Archive for the 'HomeAutomation' Category

home automation

Saturday, March 26th, 2005

I have a decent sized setup of X10 devices around the house. It all started with the desire to have the light out front on when I got home from work. I had experience with X10 already, as my dad had used it for years to turn lights on and off at dusk and dawn, and to control the xmas lights around the house (old style Radio shack modules).

I changed out the wall switch with this. That was about it. I used HeyU to upload a macro to the CM11A with instructions to turn the light on at dawn and off at ‘bedtime’. As of right now I have 2 wall switch modules, three lamp modules, 2 appliance modules, a wireless wall switch and a few motion sensors.
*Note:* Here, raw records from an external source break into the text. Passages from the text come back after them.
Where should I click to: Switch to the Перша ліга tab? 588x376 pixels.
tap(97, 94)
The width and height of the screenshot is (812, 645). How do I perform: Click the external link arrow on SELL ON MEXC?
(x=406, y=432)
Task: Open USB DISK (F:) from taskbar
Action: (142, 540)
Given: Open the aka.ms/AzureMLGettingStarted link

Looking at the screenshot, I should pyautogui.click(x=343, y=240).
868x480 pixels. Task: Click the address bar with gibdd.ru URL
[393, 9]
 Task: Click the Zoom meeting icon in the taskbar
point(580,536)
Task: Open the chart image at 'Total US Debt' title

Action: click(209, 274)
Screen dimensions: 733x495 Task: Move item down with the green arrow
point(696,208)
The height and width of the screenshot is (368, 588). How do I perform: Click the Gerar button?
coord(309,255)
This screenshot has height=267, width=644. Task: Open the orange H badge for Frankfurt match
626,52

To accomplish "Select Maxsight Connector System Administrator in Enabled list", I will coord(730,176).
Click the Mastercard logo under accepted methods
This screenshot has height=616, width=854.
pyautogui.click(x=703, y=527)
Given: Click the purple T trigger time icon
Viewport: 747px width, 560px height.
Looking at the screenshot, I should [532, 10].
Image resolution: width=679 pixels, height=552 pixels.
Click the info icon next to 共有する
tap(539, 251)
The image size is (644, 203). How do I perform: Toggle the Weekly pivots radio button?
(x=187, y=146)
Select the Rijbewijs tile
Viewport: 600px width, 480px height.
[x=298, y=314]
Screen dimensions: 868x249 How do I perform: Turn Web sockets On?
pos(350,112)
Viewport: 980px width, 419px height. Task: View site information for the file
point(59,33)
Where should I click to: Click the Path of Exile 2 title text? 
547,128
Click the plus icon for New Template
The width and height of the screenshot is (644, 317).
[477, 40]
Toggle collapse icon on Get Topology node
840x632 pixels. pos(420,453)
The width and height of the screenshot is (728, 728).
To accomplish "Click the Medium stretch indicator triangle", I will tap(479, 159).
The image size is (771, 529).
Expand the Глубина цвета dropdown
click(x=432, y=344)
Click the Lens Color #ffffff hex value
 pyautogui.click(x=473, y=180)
I have lights on the outside and the inside of the house turn on at dusk/off at dawn [ determined by heyU, based on my lat/long]. When I really should be getting to bed, one of the living room lights turns off and the other dims down to give me just enough light to see so that I wont trip over something. That’s my cue. I ignore it half the time and use a little web interface [to heyu] that I wrote to brighten the light enough so I can still see the keyboard on my laptop :-D

I also have an XCam2, with a receiver that is connected to a linux server. I’m thinking of setting this up so that the front motion sensor being triggered will make the server turn on the xcam and record until motion is no longer sensed.

3 recent geek moments

Wednesday, May 5th, 2004

Geek Item #1The script I created to keep an eye on my net connection was useful in proving that Adelphia service was down starting
at 6:30am this morning. It didn’t come back up until 5:30pm. Freaking ridiculous. I would have backup DSL if it were
possible, but lucky me has “Fiber to the Curb”.

Anyway, my script uses a serial device to talk to an X10 appliance module that I have my cable modem plugged into,
so when the script detects that we are no longer on line, it reboots the cable modem (using a great command-line X10
program called HEYU and restarts dhcpcd to re-aquire an IP. This script has saved me many
times in the middle of the night when I couldve been down for hours (until I noticed and power cycled the modem myself).

Geek item #2: I have a “movie” and a “sewing” (started a crosstitch project, need lots of light to tell colors of thread apart)
X10 lighting macro setup. When we want to watch a movie, we use the X10 remote and do “X10–>2–>on” and the living
room lights go off. When the movie is over, we do “2–>off”, and the lights come on at the same level they usually do at dusk
every evening. When I want to sew, I do “X10–>3–>on”, and I get the lights brighter than usual which makes it much easier
to tell what thread is what color (when you have 50 different shades of brown, this sort of thing matters). Around 11p, the “bedtime”
macro gets run which turns off all but one light, and dims that so it’s just enough light to see without tripping over anything.
As soon as anyone approaches my front door, a wireless X10 motion sensor tells the front porch light to turn on (great when
you are struggling with lots of crap and need to see the lock on the door. When anyone approaches my back door (uses another
wireless X10 motion sensor), they get a nice 100 watt light in their eyes for the next 20-30 minutes. The cool thing about this
setup is that I replaced the light switches for the front and back lights with X10 controllable ones. No need for giant flood lights or
anything that ugly and obtrusive.

Geek item #3: I use a super-cool PHP app called Tasks to organize all sorts of work and home “ToDo” items. I just
created a little perl script that can log into the mysql backend of Tasks and insert a todo item, including notes and a relevant URL.
This way I can create other scripts that use this script to generate new tasks. I just created one for Gentoo that scans
the /var/log/esync.log file and checks for updated versions of packages I have installed. It then creates new tasks for me
(one for each package) so I know what to upgrade. No more checking the file just when I remember to. I like to stay on
the bleeding edge of available versions of software.